Saturday, August 7, 2010

Movie Roundup: "Sleep Dealer"

About a month ago, my lady love and I rented some movies. She picked out a Mexican sci-fi movie Sleep Dealer based purely on the cool looking cover, and I'm sure glad she did.

[Note: Some spoilers follow, but I've tried to keep them to minor details that don't affect your viewing pleasure.]

The movie might be called a post-colonial re-reading of The Matrix, much the way Wide Sargasso Sea by Jean Rhys is a re-vision of Jane Eyre. Set primarily in Mexico, the film is set in a possible near-future where the neo-colonial corporate exploitation of developing nation labor has become nearly total; it dictates not only commercial activity but also has become the default political position and has at its disposal the full exercise of American military power. So, in other words, a logical extension of today's world.

The major "sci-fi" element is something called "node technology" -- not unlike the technology in The Matrix that directly connects the human body and mind into a virtual world. Nodes can be used to communicate thoughts directly from one person to another or through the internet (first-person documentaries produced directly by the mind of the observer/writer, for example). But in the film, the most important use for this technology is the outsourcing of labor. Workers in Mexico (and, presumably, other economically subordinate countries) hook in to robots in first-world countries like the US and perform all forms of manual labor remotely -- construction, driving cabs, busing tables, cleaning, etc. The American consumer benefits from the labor of these workers without ever having to see them and thus possibly feeling the guilt of exploiting another person; all they see is their avatar, a remote controlled robot.
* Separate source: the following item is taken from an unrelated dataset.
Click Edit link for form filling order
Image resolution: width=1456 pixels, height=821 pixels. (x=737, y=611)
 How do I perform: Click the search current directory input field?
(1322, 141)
This technology is made profitable and dominant by a nearly 100% secure border, which, like all other elements of imperial power in the film's world, is both corporate and military. In fact, border control and foreign military excursions have become part of the US entertainment industry: on a popular reality show, viewers watch as military drones -- remote controlled by American soldiers via nodes -- hunt down and kill "terrorists," who are more often than not simply people struggling to survive in a world where the necessities of life are controlled by someone else and who accidentally fall afoul of the law.
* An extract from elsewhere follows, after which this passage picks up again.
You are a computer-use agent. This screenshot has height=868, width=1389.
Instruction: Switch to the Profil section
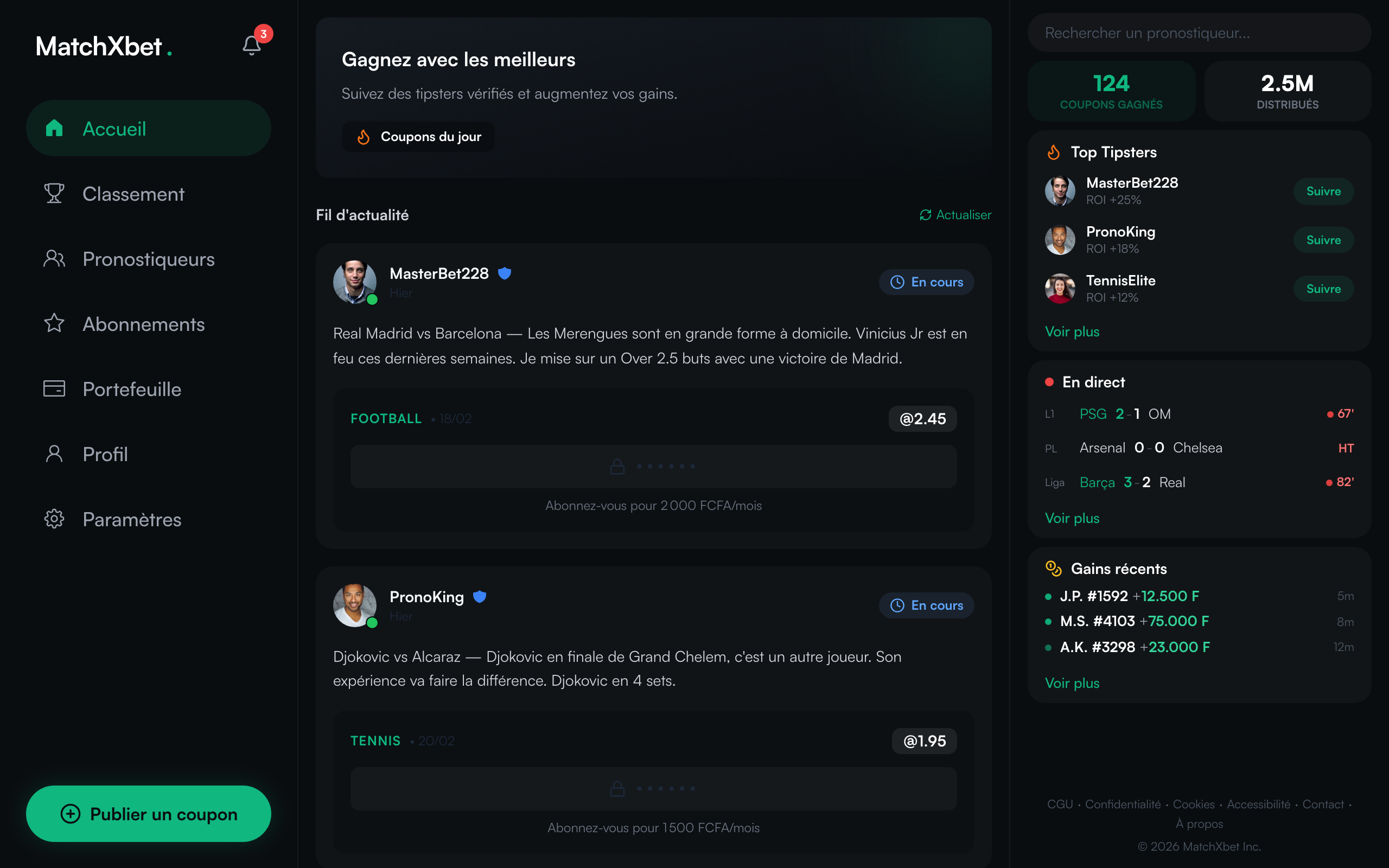click(54, 454)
The main story concerns a young Mexican man who, due to various circumstances, must go to Tijuana (a modern city and central hub of Mexico's international node labor) to work for a "Sleep Dealer" -- a labor factory where workers hook into nodes that connect them to menial jobs all around the world. The factories are so-named because of the extreme, deadening exhaustion that the workers experience after their shifts.

What is perhaps so great (and disturbing) about this movie is its simultaneous technological distance from and political proximity to our world. Like the best socially conscious sci-fi, it is truly uncanny, alien and eerily similar at the same time. One of my favorite stylistic elements of the film is the gradual reveal of the sci-fi technology elements: the life in the rural Mexico of the film could be taking place today, or 50 years ago, while the world of the US is futuristic and sleek. Yet its contrast with the extreme technological development of American society is really not so different from the way real, modern life is, effectively, science-fiction to the lives lived in the rest of the world. [Hell, just yesterday I had problem installing some new software on my computer. I connected with tech support via the internet, and a technician in India took control of my desktop and installed the program for me. Talk about node technology and virtual outsourcing!]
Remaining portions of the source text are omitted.